TRY IT. Please print the records below exactly as they are written.

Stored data

────────────────────

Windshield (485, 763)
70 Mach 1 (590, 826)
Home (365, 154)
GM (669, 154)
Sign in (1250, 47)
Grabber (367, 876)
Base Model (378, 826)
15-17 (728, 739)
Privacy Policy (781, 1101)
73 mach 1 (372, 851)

────────────────────

ANSWER TO THIS PROBLEM.
Windshield (485, 763)
70 Mach 1 (590, 826)
Home (365, 154)
GM (669, 154)
Sign in (1250, 47)
Grabber (367, 876)
Base Model (378, 826)
15-17 (728, 739)
Privacy Policy (781, 1101)
73 mach 1 (372, 851)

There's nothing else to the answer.